** Opening THE RECORDS block **

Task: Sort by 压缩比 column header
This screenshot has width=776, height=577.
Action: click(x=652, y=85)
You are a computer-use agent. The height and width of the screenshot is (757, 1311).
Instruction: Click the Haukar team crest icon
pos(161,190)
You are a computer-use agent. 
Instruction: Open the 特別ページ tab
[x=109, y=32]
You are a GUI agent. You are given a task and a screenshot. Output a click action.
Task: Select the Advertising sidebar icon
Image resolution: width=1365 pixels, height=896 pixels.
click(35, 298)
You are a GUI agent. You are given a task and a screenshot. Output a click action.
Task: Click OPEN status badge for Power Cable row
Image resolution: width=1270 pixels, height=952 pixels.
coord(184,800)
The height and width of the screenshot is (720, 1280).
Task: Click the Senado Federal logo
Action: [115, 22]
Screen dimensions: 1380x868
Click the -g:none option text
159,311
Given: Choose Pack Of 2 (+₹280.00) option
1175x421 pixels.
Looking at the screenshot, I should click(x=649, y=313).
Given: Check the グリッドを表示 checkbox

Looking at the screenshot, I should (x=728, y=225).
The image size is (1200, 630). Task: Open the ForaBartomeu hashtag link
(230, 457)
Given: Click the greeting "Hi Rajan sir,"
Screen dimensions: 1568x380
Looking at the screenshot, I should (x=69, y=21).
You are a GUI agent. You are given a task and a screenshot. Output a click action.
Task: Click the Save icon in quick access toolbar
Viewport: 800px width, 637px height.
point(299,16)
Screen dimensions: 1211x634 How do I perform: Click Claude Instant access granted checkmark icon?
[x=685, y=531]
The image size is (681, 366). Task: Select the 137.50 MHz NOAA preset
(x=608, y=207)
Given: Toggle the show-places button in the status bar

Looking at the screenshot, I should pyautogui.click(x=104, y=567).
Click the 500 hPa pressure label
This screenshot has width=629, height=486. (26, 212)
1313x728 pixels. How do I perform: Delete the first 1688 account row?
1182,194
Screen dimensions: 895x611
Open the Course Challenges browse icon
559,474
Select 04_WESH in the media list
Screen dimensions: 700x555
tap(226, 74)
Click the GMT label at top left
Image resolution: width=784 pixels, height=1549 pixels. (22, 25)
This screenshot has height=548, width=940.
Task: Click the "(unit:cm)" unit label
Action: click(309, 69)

** Closing THE RECORDS block **

▶ WHAT THE EXERCISE ASKS
Reproduce exactly what appears from the line containing "Task: Click the Save" down to the final line of the data.

▶ TASK SOLUTION
Task: Click the Save icon in quick access toolbar
Viewport: 800px width, 637px height.
point(299,16)
Screen dimensions: 1211x634 How do I perform: Click Claude Instant access granted checkmark icon?
[x=685, y=531]
The image size is (681, 366). Task: Select the 137.50 MHz NOAA preset
(x=608, y=207)
Given: Toggle the show-places button in the status bar

Looking at the screenshot, I should pyautogui.click(x=104, y=567).
Click the 500 hPa pressure label
This screenshot has width=629, height=486. (26, 212)
1313x728 pixels. How do I perform: Delete the first 1688 account row?
1182,194
Screen dimensions: 895x611
Open the Course Challenges browse icon
559,474
Select 04_WESH in the media list
Screen dimensions: 700x555
tap(226, 74)
Click the GMT label at top left
Image resolution: width=784 pixels, height=1549 pixels. (22, 25)
This screenshot has height=548, width=940.
Task: Click the "(unit:cm)" unit label
Action: click(309, 69)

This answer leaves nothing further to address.